Two types of export:

1. Workspace export. Everything in your workspace: companies, audits, content, integrations metadata, audit logs, team membership, billing history.
2. Personal data export (Article 15). Everything we hold ABOUT YOU specifically — your account profile, your authentication events, your activity across workspaces you're a member of.

Both are self-serve.

Requesting a workspace export

Only workspace owners and admins can request.

Settings → Workspace → Export workspace data.

The export packages into a ZIP archive containing:

• workspace.json — high-level workspace metadata.
• companies/ — one JSON file per company, plus per-company subdirectories with audit history, content, mentions.
• audit-log.csv — full audit log within your retention window.
• integrations.json — connection metadata (encrypted credentials are NOT included — see redactions below).
• team.json — current and historical team membership.
• billing.json — invoices and subscription history.

Exports run asynchronously. We email you a download link when ready, typically within 5–30 minutes depending on workspace size. The download link is valid for 7 days.

Requesting a personal export

Available to every user, regardless of role.

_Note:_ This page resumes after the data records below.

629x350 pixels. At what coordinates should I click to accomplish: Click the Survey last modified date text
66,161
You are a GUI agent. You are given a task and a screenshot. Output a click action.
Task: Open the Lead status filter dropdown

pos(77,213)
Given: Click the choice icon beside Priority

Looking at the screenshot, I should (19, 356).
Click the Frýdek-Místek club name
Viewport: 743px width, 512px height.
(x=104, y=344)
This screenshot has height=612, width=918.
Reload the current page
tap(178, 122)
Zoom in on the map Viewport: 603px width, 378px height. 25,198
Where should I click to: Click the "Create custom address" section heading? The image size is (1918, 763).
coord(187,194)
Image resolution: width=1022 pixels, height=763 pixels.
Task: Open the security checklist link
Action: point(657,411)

Settings → My account → Export my data.

You receive:

• profile.json — account fields, OAuth providers, MFA enrollment state (not secrets).
• memberships.json — every workspace you're in, your role, when you joined.
• auth-events.json — sign-ins, sign-outs, MFA challenges, password resets.
• activity.json — your share of audit-log entries across all workspaces, where you were the actor.

What's redacted

Both export types redact:

• API key plaintexts. We store hashes; the plaintext doesn't exist on our side.
• Integration credentials. OAuth tokens, application passwords, etc. are stored encrypted; we export the encrypted ciphertext is omitted — exporting it would give the holder access without decryption keys we hold separately.
• Other users' personal data. Your workspace export lists teammate names and roles; it does NOT include their authentication events, password hashes, or personal MFA seeds.
• Payment method full PAN. We never have these (Stripe holds them); the export shows only Stripe references and last-four digits.

Format

JSON throughout (with CSV for the audit log). UTF-8 encoding. Timestamps are ISO 8601. IDs match the values you see in the UI and the API.

Frequency

You can request a fresh export at any time. We don't rate-limit, but each export consumes some compute — please don't script frequent exports for monitoring (use the audit-log API for that).

GDPR articles satisfied

• Article 15 (Right of access). The personal export covers this.
• Article 20 (Right to data portability). Both exports are machine-readable and structured.
• Article 17 (Right to erasure). Separate flow — see Account deletion or Settings → My account → Delete account.

CCPA articles satisfied

The same exports satisfy CCPA's right-to-know and right-to-portability requirements. The CCPA opt-out flow is documented at CCPA.

Differences across regions

Exports look identical regardless of where you sign up. Backups of your data live in the region you signed up in (EU users → EU; US users → US; etc.). The export is generated from the live database in your region.

What you can do with the export

It's yours. Take it to a competitor, archive it, audit it for content moderation. The export is the canonical record of what we hold about your workspace.

Programmatic export

The export is not yet available via API. The dashboard self-serve is the only path. This is a deliberate tradeoff — programmatic export of bulk personal data is high-risk and we want the human-in-loop ceremony for now.